Goals
Content
Project files should include:
- State snapshot
- Command history
A full description of an item should contain enough information to create it, so the item description format we use in the state snapshot might be useful for the command history too.
Format
We want a format which is:
- Established
- Text-based
- Human-readable
- Lightweight
- For example, XML's syntax is too heavy
- Low line noise
- Represents floating-point values faithfully and readably
- A decimal format would be best
Behavior
We want write-read and write-read-write round trips to be faithful.
Framework and format
CAD formats
STEP
This format is described by the ISO 10303 standard. The standard includes an "Integrated Resource," described by ISO 10303-108, for "Parameterization and constraints for explicit geometric product models." As of 2008, there was no STEP Application Protocol that incorporated this integrated resource, but the authors of the paper below experimented with a hypothetical application protocol.
- Junhwan Kim, Michael J. Pratt, Raj G. Iyer, and Ram D. Sriram. "Standardized data exchange of CAD models with design intent". Computer-Aided Design 40 (7).
There's an experimental Rust crate for reading and writing STEP files, called ruststep.
This blog post about writing a STEP parser includes some concrete examples of STEP files.
IGES
This page claims that IGES "lacked the ability to store higher-level information like feature history or assembly constraints."
SolveSpace
It might be useful to look at the SolveSpace file format (.slvs), with the caveat that there's an ongoing effort to replace it.
None of the SolveSpace export options talk about preserving constraint information.
Rust frameworks
Serde is a very popular serialization framework for software written in Rust.
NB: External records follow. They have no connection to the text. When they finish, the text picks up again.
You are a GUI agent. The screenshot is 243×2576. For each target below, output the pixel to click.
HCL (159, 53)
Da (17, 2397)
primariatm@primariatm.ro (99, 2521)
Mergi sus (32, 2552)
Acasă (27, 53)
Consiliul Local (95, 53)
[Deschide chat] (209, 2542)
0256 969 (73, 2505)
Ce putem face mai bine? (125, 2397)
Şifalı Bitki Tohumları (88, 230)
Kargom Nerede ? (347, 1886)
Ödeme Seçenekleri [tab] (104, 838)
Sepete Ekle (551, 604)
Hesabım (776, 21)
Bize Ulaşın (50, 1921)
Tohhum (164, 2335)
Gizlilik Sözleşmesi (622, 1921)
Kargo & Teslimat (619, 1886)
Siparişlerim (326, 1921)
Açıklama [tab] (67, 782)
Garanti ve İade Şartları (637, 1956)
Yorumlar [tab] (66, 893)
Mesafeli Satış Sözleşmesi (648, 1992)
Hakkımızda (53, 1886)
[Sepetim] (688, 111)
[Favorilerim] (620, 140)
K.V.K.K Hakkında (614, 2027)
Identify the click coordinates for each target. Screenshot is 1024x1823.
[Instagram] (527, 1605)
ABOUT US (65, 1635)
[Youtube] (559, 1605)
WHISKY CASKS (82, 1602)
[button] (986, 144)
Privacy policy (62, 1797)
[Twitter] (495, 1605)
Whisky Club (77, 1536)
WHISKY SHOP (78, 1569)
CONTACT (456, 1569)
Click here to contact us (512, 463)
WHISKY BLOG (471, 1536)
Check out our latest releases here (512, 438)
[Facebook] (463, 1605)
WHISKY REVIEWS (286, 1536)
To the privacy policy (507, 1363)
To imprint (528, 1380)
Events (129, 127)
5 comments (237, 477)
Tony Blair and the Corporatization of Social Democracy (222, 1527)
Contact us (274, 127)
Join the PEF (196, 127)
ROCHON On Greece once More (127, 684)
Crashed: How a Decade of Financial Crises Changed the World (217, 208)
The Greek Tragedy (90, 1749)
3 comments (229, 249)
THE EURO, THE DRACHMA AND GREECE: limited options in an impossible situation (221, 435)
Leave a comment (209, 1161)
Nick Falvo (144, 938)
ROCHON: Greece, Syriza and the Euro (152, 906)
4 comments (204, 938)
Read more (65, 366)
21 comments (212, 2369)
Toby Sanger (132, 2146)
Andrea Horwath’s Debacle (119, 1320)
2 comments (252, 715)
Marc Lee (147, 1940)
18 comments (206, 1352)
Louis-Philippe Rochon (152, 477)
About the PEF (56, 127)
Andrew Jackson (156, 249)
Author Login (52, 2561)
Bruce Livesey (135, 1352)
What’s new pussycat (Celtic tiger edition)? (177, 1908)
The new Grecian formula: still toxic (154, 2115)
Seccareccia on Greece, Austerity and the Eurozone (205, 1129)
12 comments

It supports many formats out of the box. Here are the human-readable ones that are designed for hierarchical data and are supported for both serialization and deserialization:
- JSON
- YAML
- TOML
- RON
- JSON5
- S-expressions
State of the art
Package manifests in Julia, Python, and Rust are all written in TOML.
Serious candidates
- TOML -- but we have cautions below that it looks good at first, then breaks down as you get more complicated
- StrictYAML - it seems that with all its drawbacks, YAML is not a candidate. But StrictYAML is a subset that might be palatable; and perhaps Serde already produces StrictYAML or can easily be adapted to. Also, StrictYAML optionally uses a schema for reading, which might be sensible in our use case.
Comparison
Table
Wikipedia has a pretty extensive comparison of data-serialization formats. (This table does not include RON or TOML, however.)
Downsides
These are articles I came across while trying to understand YAML's bad reputation. I made no attempt at an unbiased comparison between formats.
EDN
JSON
YAML
TOML
Floating-point representation
We probably don't need to know much about how to represent floating-point numbers as human-readable strings, because we'll probably choose a serialization framework that does it for us. These articles are useful background, though.
Ryan Juckett has written a detailed history of faithful string formatting algorithms for floating-point numbers.
Ryan Juckett."Printing Floating-Point Numbers" (2014).
A few years after this article was published, Ulf Adams introduced a new algorithm called Ryū, which seems to be the current state of the art.
Ulf Adams. "Ryū: fast float-to-string conversion" (2018).
Alternatively, we're open to using an exact hexadecimal representation.